Otro borde curioso entre ficción y realidad se da en la imagen de madres que promueve la publicidad. Para empezar, las madres de la publicidad son en general mujeres en la instancia de usar productos de limpieza y/o de una canasta familiar ampliada con una lista infinita de variedades de postrecitos, flancitos, yogures, leches fortificadas o gelatinas. Las mujeres aparecen casi exclusivamente en las publicidades de cremas antiarrugas, champúes o ropa y perfumería. No son la misma la madre y la mujer. La madre publicitaria es modosita, sonriente y católica. La mujer siempre que puede tiende a ser fatal.
La madre publicitaria ama que las medias de sus hijos estén blancas. Alcanza con eso. Las medias blancas, eternamente grises o negras en los hijos reales que criamos. Las poníamos con la ropa blanca en el lavarropas, quizá las refregábamos, quizá hasta llegamos a usar algo especial para blanquearlas. En mi caso, naturalmente, fue lavandina, y así quedaron de agujereadas. En la vida real, muchas mujeres no manejamos como Dios manda una casa, si el parámetro es el comportamiento ficcional de la madre publicitaria. Y las mujeres reales entramos en contradicción con eso. En algún lugar pesa no haber hecho a mano ningún disfraz en la vida escolar de nuestros hijos, o no haber sido esa madre encantadora de la publicidad del postrecito, que el centavo que ahorró durante un año comprando una marca más barata lo usó para comprarle al niño un sacapuntas. ¡Qué mejor ejemplo sobre la administración del dinero que ese centavo que se convirtió gracias a la tenacidad en un vistoso sacapuntas! Bueno, ése es uno de los ejemplos que no hemos dado.
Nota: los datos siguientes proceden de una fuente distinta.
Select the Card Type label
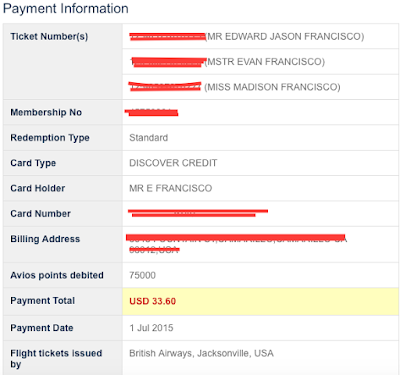This screenshot has width=400, height=375. click(33, 163)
La mujer publicitaria de las cremas, por su parte, es proactiva con su aspecto personal, y tiene la paciencia de hacer el tratamiento completo: por la noche demaquillante y nutrición, por la mañana, hidratación. La mujer publicitaria más arrolladora, la de belleza y determinación más importantes, hace el tratamiento completo pero con diferentes cremas, ya que hay una variedad de cada paso para los pómulos, otra para el contorno de ojos y una tercera para el contorno de la boca. En la vida real, somos muchas las que nos acordamos de la crema de limpieza cuando vamos por el tercer mate del día siguiente.
La mujer publicitaria sabe caminar con tacos altos, sabe hacerse compresas en los ojos y renovarse en quince minutos, y sobre todo sabe lo que quiere: ¡nada más que un producto! Las mujeres en la vida real muchas veces no sabemos lo que queremos, pero estamos seguras de que ese enigma no es de marca, ni siquiera de primera línea.